In June of 2004, almost 2 years to the day of my first diagnosis, my doctor found an irregularity in my blood counts. The leukemia was back. I would have to undergo another round of chemotherapy and we would have to intensely search for a stem-cell donor.

My fiancé (previously boyfriend, Tim, who had in this time elevated his status significantly) and I were scheduled to have an engagement party just two weeks later. We were planning our wedding, and I was growing my hair out. All in all, this was not a good time to be sick.

It was at this point that I encountered an interesting program called Look Good Feel Better.

Here is what Look Good Feel Better is at its’ most basic level and in their own words:

• Look Good…Feel Better is a free national public service program dedicated to helping women undergoing cancer treatment
• Look Good…Feel Better is created from the concept that if someone with cancer can be helped to look good, their self-esteem will help them approach their disease and treatment with greater confidence

For me however, it was much, much more…

There were about ten women in the Look Good Feel Better session I attended. All of us were patients admitted at Memorial Sloan Kettering Cancer Center.
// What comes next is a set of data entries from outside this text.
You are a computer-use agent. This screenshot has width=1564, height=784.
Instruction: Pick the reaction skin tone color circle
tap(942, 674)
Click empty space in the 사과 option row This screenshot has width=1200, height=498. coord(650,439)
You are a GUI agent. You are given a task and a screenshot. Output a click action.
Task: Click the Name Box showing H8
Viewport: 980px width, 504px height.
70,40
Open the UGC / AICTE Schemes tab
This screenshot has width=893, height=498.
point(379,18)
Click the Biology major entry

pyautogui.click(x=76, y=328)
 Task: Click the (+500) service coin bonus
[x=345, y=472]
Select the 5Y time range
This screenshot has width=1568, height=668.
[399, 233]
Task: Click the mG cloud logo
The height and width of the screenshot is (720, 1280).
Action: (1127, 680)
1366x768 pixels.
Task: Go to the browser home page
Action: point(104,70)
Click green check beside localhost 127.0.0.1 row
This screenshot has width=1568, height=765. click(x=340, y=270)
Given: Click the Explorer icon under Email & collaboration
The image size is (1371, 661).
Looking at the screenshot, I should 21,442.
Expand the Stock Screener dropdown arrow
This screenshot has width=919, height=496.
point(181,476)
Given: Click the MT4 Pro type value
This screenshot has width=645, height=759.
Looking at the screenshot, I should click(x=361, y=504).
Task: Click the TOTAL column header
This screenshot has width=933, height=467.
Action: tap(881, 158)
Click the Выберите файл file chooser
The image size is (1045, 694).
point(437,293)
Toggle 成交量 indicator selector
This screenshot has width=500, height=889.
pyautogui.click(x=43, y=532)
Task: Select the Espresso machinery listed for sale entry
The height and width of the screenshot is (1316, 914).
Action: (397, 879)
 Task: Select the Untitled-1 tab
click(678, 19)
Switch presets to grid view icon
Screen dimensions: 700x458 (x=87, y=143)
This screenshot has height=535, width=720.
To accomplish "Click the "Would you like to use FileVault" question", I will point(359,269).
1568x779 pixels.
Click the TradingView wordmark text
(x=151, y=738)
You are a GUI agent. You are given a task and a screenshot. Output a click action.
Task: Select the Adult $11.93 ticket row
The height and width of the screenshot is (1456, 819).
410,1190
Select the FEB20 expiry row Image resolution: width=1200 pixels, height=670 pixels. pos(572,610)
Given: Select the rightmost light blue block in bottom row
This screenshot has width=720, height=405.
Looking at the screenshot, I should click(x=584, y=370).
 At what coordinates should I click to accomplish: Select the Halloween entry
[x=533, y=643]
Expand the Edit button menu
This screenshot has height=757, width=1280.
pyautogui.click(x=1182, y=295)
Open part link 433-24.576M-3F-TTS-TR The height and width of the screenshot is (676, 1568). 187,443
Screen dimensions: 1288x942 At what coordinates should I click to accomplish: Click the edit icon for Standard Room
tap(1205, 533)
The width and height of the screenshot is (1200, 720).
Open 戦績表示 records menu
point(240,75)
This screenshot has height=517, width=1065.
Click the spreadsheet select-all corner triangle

As we entered the room on the fifteenth floor overlooking the New York City skyline, pushing our IV poles, we gathered around a table to discuss a topic central to our womanhood, our beauty.

I will post more tomorrow about my experience at this session, but I will leave you with this thought… regardless of how sick and tired (no pun intended) a woman may be when she is sick, when you put a few of them together in a room to talk about makeup, hair and appearances, something very interesting happens. Let the (internal and external) transformation begin!

Tuesday, August 01, 2006

Perchance to Dream(Girl)

Emily Dickinson has a quote that reads, “Dwell in possibility” and truly that has been my motto in life. But the farthest thing from reality I ever dreamed of was to be selected as DreamGirl 2006!

Yes, that’s me – DreamGirl 2006. Just saying it makes my eyes light up and my face shine bright. I, yes I, have been selected to share my story in front of hundreds of guests at the annual Look Good…Feel Better/American Cancer Society DreamBall Gala. (A lot more on this to come in my next post- very exciting!)

And behind my shining face is the reality that not so long ago my life, its very existence, was at a fundamental crossroad.

Here is the beginning of my story...

In the summer of 2002, I was in love – in love with a gorgeous, caring young man, in love with excitement for a new job opportunity and in love with anticipation – I was just about to set up a new home, in a new town. Life was brimming with expectancy.

And then, twenty-seven days after my twenty-seventh birthday, I just wasn’t feeling well. My fever just didn’t want to go away. My bones were achy, my throat hurt and I had spent too many days lying on the sofa.

A trip to the emergency room for some more antibiotics, and maybe some fluids, turned into a long, long evening of waiting, blood tests and more waiting. How could I be so sick? I had always been so healthy… I rarely missed a day of work.

The diagnosis… acute myelogenous leukemia.